Verifying the Information on the beneficial owner: The revised AMLA will explicitly require financial intermediaries to verify the information on the beneficial owner. Just establishing it with the necessary due diligence is no longer sufficient. From a material point of view, nothing much will change as in practice financial intermediaries already now have to unequivocally establish the background information on their clients, including the beneficial owner. Nonetheless, the practical implementation should not be underestimated, as the verification must be based on meaningful information or data from trustworthy sources.

Updating client data: The principle of a periodic review and, if necessary, updating of client data is already implicitly required by the current anti-money laundering regulations. However, the legal provisions up to now are limited to the extent that it only applies in case of doubts as to the accuracy of the information. Under the new regime, the obligation to periodically review and, if necessary, adjust client data will apply to all business relationships, regardless of their risk. The obligation will go beyond identifying the contractual party and determining the beneficial owners, and will also cover general KYC information, such as the client profile or the nature and purpose of the business relationship. Financial intermediaries will therefore have to adjust their periodic review mechanisms. They should also consider whether client data should already be updated in the course of the ongoing transaction monitoring.

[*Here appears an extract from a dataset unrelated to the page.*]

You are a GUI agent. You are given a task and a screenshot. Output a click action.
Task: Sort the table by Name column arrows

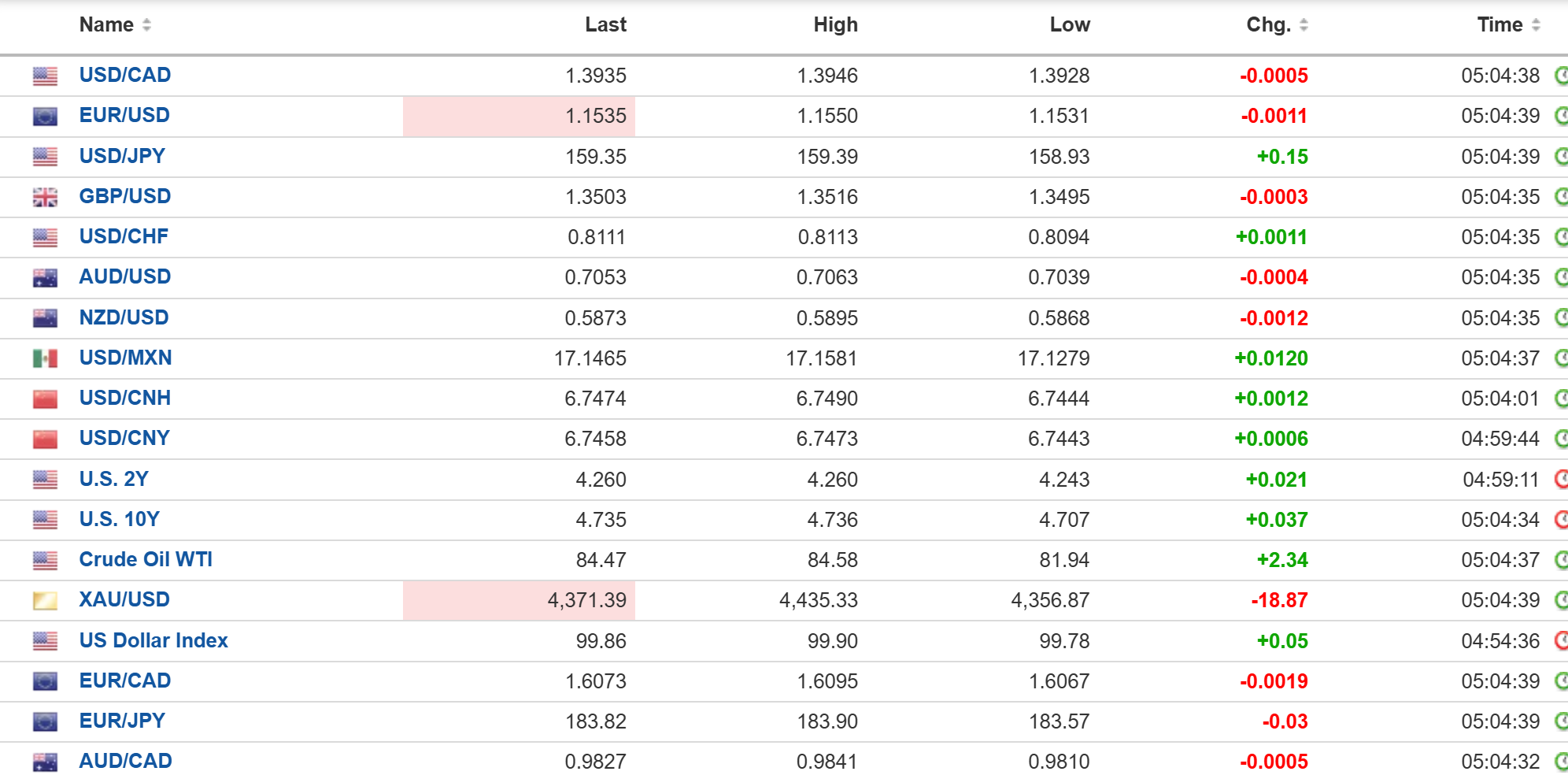[x=146, y=25]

Reporting regime: The parallel existence of the right to report and the duty to report has caused quite a bit of legal uncertainty among financial intermediaries. With the elimination of the right to report, only the duty to report as per Art. 9 AMLA will remain, which will certainly provide greater legal certainty. Financial intermediaries will have to interpret the term “justified suspicion” broadly. If suspicious circumstances cannot be rebutted, this will automatically constitute a “justified suspicion” as per Art. 9 AMLA (duty to report). The elimination of the right to report as per Art. 305ter SPC should subsequently be reflected in the AMLO-FINMA as its implementing ordinance.

Obligation to register for associations at risk of misuse: The obligation to register in the commercial register will be limited to associations that are exposed to a higher risk of being misused for terrorist financing or money laundering. This pertains to associations that are mainly involved in the collection or distribution of assets for charitable purposes abroad. Such associations will have to keep a list of members including names and addresses, and have a representative body located in Switzerland. Financial intermediaries that maintain accounts for such associations will have to obtain background information and ensure that the association has registered as required. If they fail to do so, financial intermediaries will expose themselves to a higher risk of money laundering.

What needs to be done?

Financial intermediaries and in particular the parties now captured by the AMLA (service providers, traders and associations) should not delay tackling these new rules. The following questions should be answered:

  • Will I as a service provider or as an association be affected by these new rules?

  • How should I, as a financial intermediary, proceed in order to exercise due diligence in regard to this expanded group of addressees (service providers, associations)?

  • How will I make sure that I have an efficient and effective routine ensuring the periodic updating of client data?

  • How will I have to adjust my current practices in regard to the right to report/duty to report?

  • Which internal guidelines, regulations and work instructions need to be revised or, if necessary, drawn up?

  • How can I efficiently draw up training requirements appropriate for the different groups of employees?